[RECORDS SHOWN]
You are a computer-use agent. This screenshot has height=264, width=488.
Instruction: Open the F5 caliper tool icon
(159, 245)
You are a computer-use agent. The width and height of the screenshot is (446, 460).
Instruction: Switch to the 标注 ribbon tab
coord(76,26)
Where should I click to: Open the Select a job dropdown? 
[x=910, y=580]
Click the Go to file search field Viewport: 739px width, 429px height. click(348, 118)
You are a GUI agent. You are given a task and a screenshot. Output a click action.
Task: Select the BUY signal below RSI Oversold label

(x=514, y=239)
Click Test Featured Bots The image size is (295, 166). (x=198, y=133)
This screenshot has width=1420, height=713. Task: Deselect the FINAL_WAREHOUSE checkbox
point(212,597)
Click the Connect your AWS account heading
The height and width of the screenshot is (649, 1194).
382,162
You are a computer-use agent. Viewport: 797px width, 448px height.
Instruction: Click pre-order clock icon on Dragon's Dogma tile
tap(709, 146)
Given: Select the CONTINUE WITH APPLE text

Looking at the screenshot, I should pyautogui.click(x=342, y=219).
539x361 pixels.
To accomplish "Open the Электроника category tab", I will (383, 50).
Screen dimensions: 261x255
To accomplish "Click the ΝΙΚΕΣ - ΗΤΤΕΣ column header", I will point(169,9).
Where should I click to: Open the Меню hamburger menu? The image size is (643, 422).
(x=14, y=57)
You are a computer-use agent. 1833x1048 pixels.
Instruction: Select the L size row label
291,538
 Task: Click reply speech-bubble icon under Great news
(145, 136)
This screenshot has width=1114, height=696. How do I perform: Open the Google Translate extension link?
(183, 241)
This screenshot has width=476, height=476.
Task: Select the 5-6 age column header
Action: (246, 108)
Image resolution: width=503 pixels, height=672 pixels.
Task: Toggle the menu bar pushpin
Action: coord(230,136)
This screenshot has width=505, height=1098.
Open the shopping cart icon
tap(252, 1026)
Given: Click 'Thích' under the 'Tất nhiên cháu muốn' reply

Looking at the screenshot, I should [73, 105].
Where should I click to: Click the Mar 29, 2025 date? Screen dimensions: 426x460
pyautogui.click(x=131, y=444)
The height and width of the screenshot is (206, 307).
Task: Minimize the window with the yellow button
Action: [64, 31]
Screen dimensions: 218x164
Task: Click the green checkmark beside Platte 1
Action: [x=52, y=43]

[WHAT YOU SHOULD DO] In the entries above, find each line with the word "accomplish" and copy it.

[WRITTEN ANSWER]
To accomplish "Open the Электроника category tab", I will (383, 50).
To accomplish "Click the ΝΙΚΕΣ - ΗΤΤΕΣ column header", I will point(169,9).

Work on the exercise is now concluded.